Essas temáticas ditas “místicas” não estão presentes somente neste álbum, mas impregnam e atravessam toda a discografia do cantor no anos 70, como comenta Simon Reynolds: “Seus álbuns de meados dos anos 70 são atormentados por um sonho com a Caledônia, ‘uma terra antiga, que soa como um lar para ele, uma terra onde seus ancestrais começaram tudo de novo e onde gaitas de fole deram à luz o blues’, nas palavras de M. Mark. A Caledônia tem a mesma função mística na cosmologia de Morrison que Sião ou a Áfria tem para os rastafáris ou a ‘velha terra dourada’ tem para a Incredible String Band: é um reino afortunado, onde a inimizade foi abolida e todos os homens são irmãos.”

O sucesso comercial não veio, até porque Astral Weeks era um disco excessivamente contemplativo, intenso e original para que pudesse ser tocado para vastas multidões (com exceção de canções mais palatáveis e radiáveis como “Sweet Thing” e “The Way Young Lovers Do”). Mas a gravadora Warner sempre considerou Van Morrison como um artista de longo prazo, que teria uma longa carreira ao invés de um compositor de singles explosivos. Era apenas o começo de uma brilhante, longa e prolífica carreira com um disco impressionista, fascinante, hipnótico, mesmerizing...
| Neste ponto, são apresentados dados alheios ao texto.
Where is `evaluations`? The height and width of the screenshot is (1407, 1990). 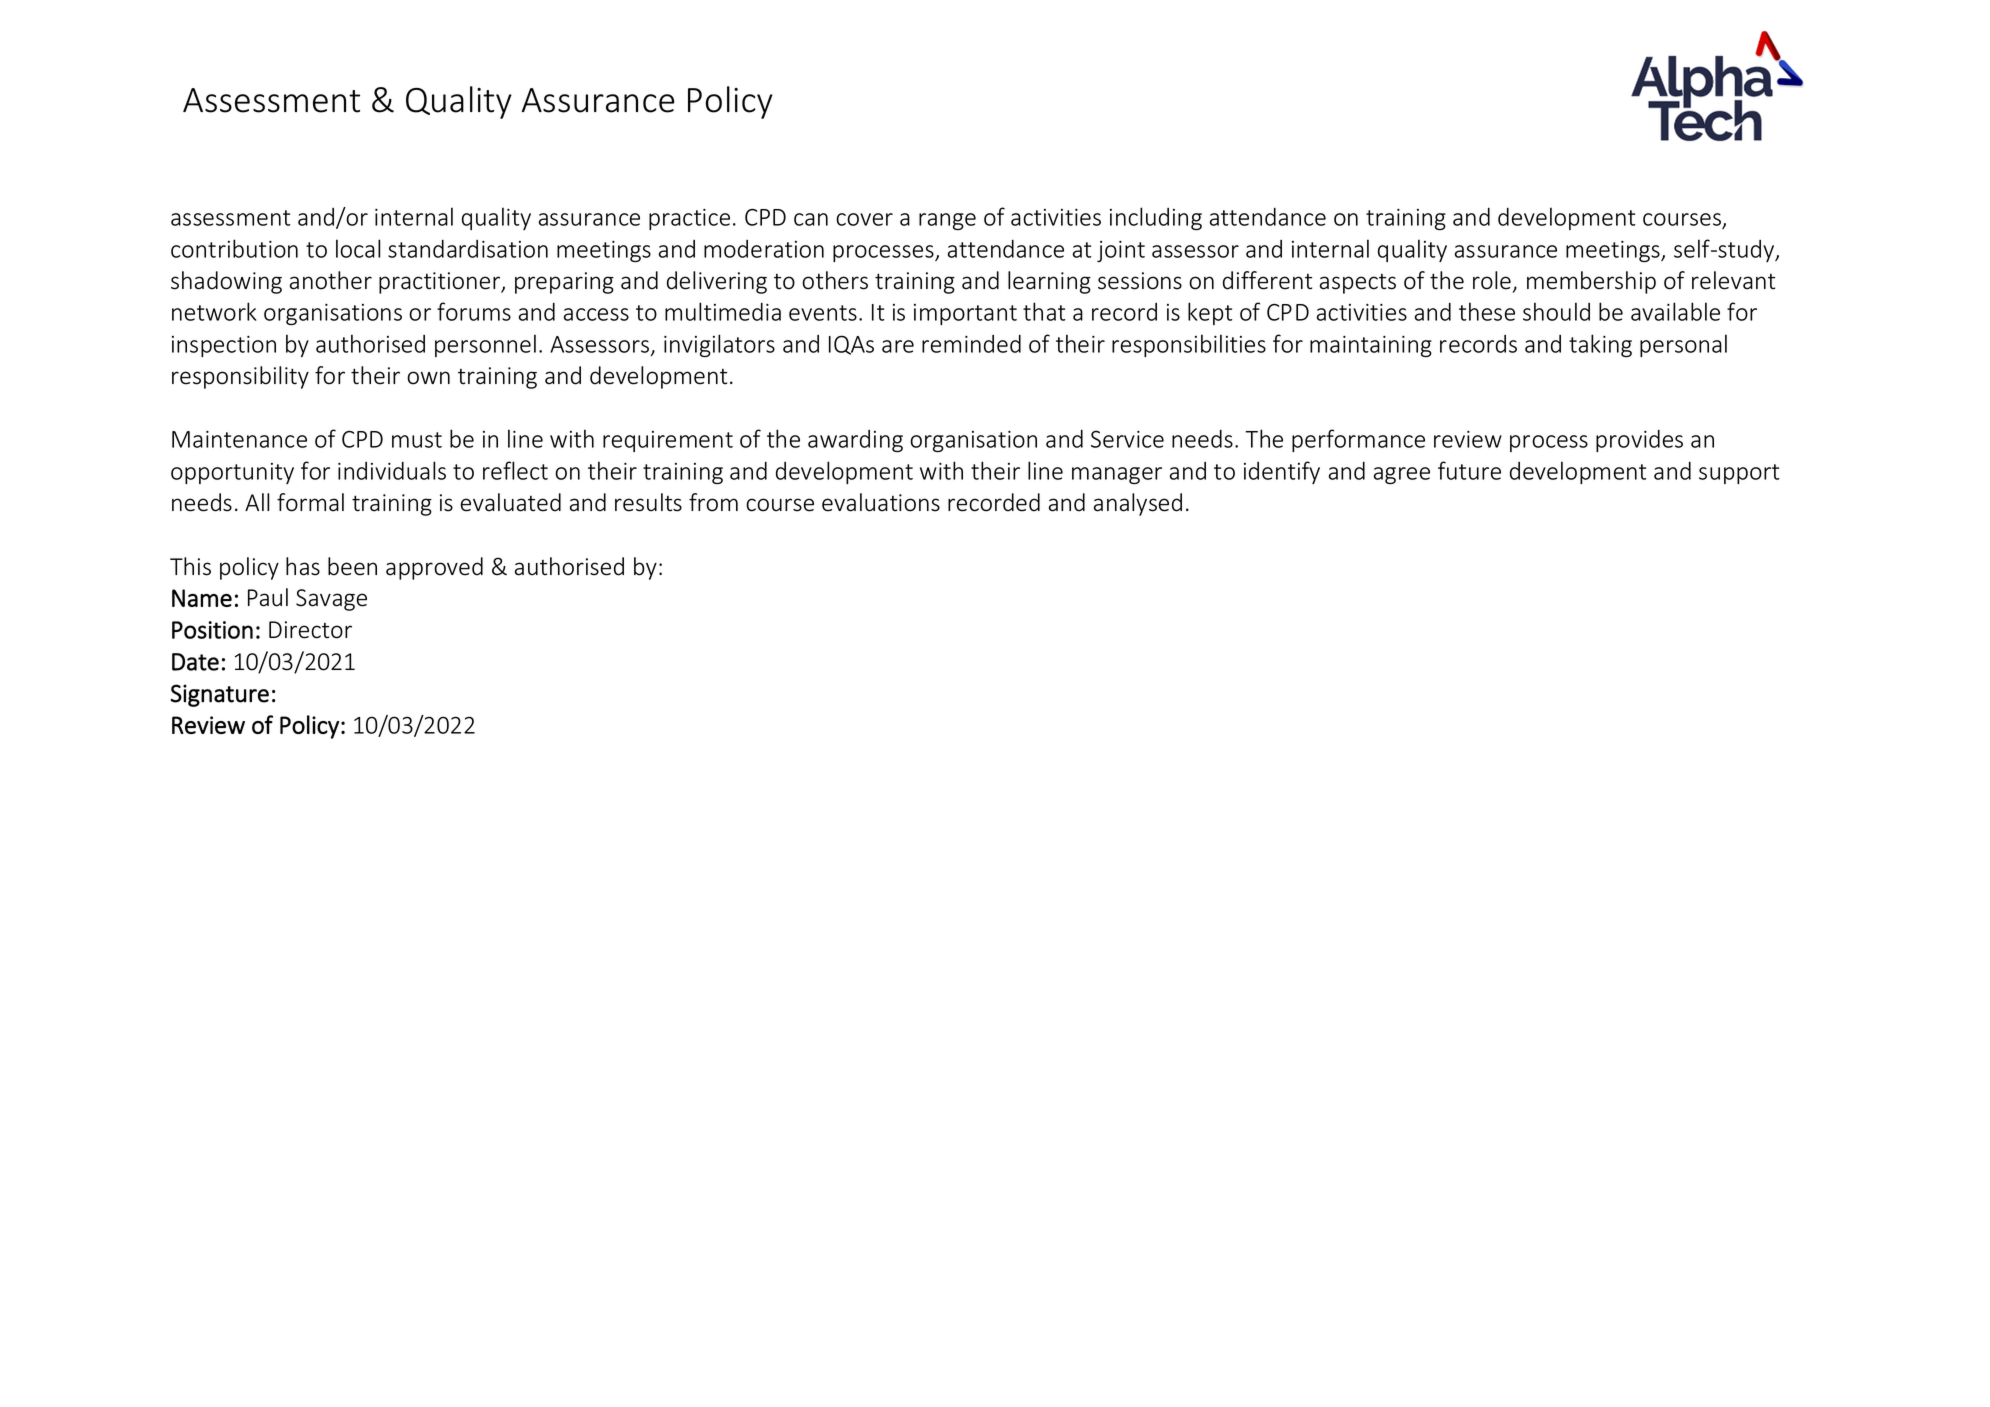 evaluations is located at coordinates (881, 502).
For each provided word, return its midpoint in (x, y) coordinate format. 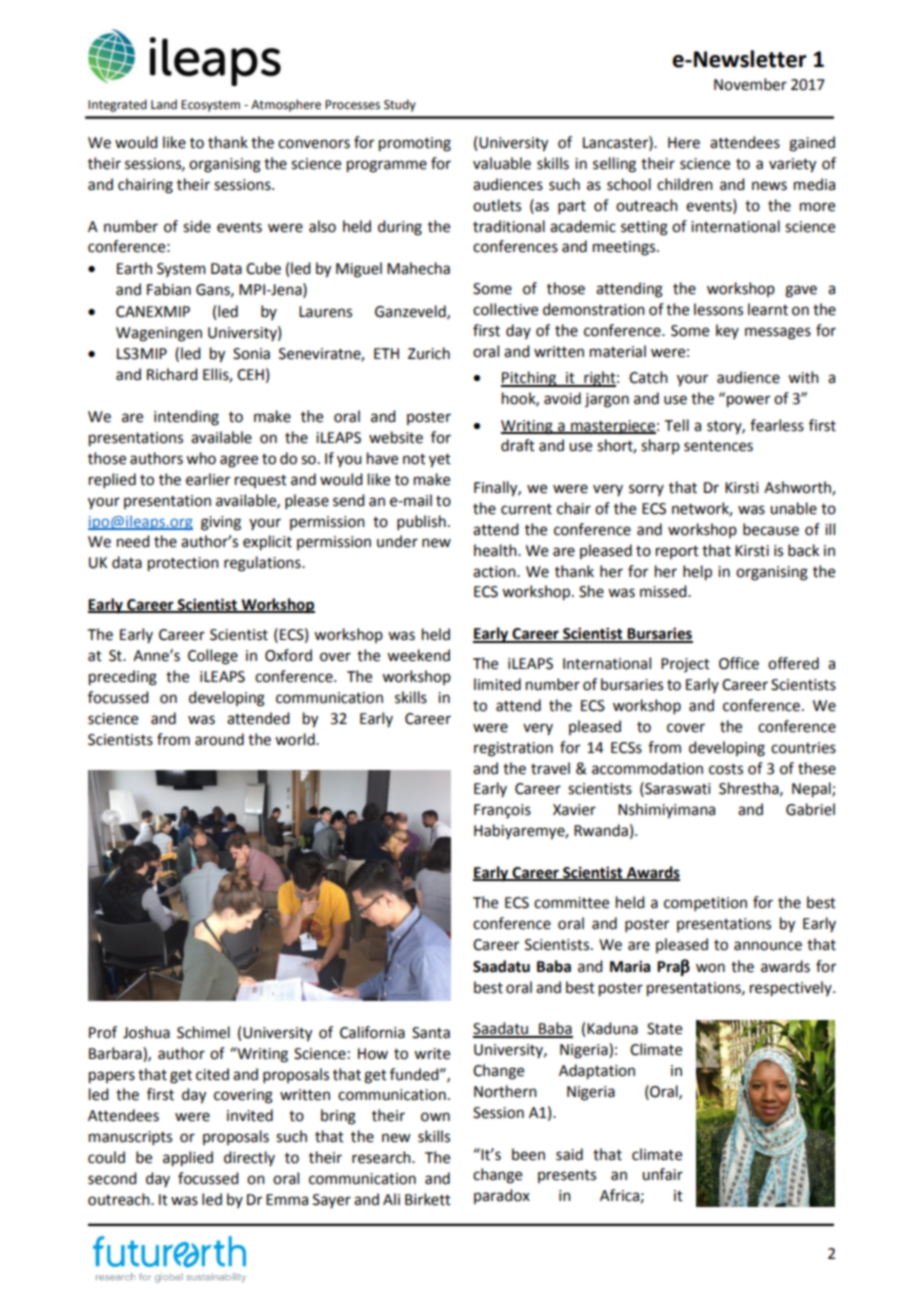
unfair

Mais que um disco, Astral Weeks é quase um documento de uma viagem mística, de uma jornada astral em domínios bem acima da terra... O som que faz uma alma em peregrinação por vários estágios do espírito, buscando a salvação, penando e gemendo por ela... O que faz com que Astral Weeks seja um álbum tão especial, tão peculiar e tão atemporal na história da música é essa espécie de halo de luz que parece circundá-lo. Se um disco pudesse ser um anjo com uma auréola dourada reluzente sobre a cabeça, esse disco seria Astral Weeks.